### TASK INSTRUCTIONS:
Copy every one of the following rows verbatim, keeping each line as it appears.

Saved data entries
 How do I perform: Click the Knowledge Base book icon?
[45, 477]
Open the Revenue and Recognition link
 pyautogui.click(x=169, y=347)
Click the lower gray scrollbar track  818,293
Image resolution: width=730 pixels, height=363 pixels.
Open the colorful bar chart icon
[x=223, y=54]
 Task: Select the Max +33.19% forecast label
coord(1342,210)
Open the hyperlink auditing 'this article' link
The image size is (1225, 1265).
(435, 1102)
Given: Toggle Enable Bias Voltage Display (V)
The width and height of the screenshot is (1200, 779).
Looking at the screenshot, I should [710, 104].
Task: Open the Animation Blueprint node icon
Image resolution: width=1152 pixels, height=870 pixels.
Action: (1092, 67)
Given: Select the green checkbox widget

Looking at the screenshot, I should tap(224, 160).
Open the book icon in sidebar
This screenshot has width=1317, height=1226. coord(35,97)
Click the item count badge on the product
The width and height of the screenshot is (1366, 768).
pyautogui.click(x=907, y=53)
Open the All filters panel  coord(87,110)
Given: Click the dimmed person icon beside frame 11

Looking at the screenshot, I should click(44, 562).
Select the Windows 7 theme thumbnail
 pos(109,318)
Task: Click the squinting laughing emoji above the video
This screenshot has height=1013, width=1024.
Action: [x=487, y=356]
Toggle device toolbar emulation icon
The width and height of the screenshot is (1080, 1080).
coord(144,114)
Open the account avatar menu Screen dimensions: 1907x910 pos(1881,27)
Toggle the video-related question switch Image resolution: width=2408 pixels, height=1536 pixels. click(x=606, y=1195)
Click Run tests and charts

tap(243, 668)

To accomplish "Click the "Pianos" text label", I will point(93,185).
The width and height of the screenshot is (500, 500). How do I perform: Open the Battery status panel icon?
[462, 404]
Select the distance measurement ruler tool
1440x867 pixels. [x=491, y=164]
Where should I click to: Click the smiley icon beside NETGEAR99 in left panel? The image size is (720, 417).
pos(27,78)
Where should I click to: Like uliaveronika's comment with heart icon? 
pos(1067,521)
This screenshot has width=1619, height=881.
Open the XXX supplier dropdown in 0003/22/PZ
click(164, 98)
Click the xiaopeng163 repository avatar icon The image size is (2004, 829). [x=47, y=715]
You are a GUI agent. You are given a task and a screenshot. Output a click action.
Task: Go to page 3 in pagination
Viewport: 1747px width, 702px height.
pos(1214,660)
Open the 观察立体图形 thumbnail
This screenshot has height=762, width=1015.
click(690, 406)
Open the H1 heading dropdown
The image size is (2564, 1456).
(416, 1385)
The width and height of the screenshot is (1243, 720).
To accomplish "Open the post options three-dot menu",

### EXPECTED ANSWER:
 How do I perform: Click the Knowledge Base book icon?
[45, 477]
Open the Revenue and Recognition link
 pyautogui.click(x=169, y=347)
Click the lower gray scrollbar track  818,293
Image resolution: width=730 pixels, height=363 pixels.
Open the colorful bar chart icon
[x=223, y=54]
 Task: Select the Max +33.19% forecast label
coord(1342,210)
Open the hyperlink auditing 'this article' link
The image size is (1225, 1265).
(435, 1102)
Given: Toggle Enable Bias Voltage Display (V)
The width and height of the screenshot is (1200, 779).
Looking at the screenshot, I should [710, 104].
Task: Open the Animation Blueprint node icon
Image resolution: width=1152 pixels, height=870 pixels.
Action: (1092, 67)
Given: Select the green checkbox widget

Looking at the screenshot, I should tap(224, 160).
Open the book icon in sidebar
This screenshot has width=1317, height=1226. coord(35,97)
Click the item count badge on the product
The width and height of the screenshot is (1366, 768).
pyautogui.click(x=907, y=53)
Open the All filters panel  coord(87,110)
Given: Click the dimmed person icon beside frame 11

Looking at the screenshot, I should click(44, 562).
Select the Windows 7 theme thumbnail
 pos(109,318)
Task: Click the squinting laughing emoji above the video
This screenshot has height=1013, width=1024.
Action: [x=487, y=356]
Toggle device toolbar emulation icon
The width and height of the screenshot is (1080, 1080).
coord(144,114)
Open the account avatar menu Screen dimensions: 1907x910 pos(1881,27)
Toggle the video-related question switch Image resolution: width=2408 pixels, height=1536 pixels. click(x=606, y=1195)
Click Run tests and charts

tap(243, 668)

To accomplish "Click the "Pianos" text label", I will point(93,185).
The width and height of the screenshot is (500, 500). How do I perform: Open the Battery status panel icon?
[462, 404]
Select the distance measurement ruler tool
1440x867 pixels. [x=491, y=164]
Where should I click to: Click the smiley icon beside NETGEAR99 in left panel? The image size is (720, 417).
pos(27,78)
Where should I click to: Like uliaveronika's comment with heart icon? 
pos(1067,521)
This screenshot has width=1619, height=881.
Open the XXX supplier dropdown in 0003/22/PZ
click(164, 98)
Click the xiaopeng163 repository avatar icon The image size is (2004, 829). [x=47, y=715]
You are a GUI agent. You are given a task and a screenshot. Output a click action.
Task: Go to page 3 in pagination
Viewport: 1747px width, 702px height.
pos(1214,660)
Open the 观察立体图形 thumbnail
This screenshot has height=762, width=1015.
click(690, 406)
Open the H1 heading dropdown
The image size is (2564, 1456).
(416, 1385)
The width and height of the screenshot is (1243, 720).
To accomplish "Open the post options three-dot menu",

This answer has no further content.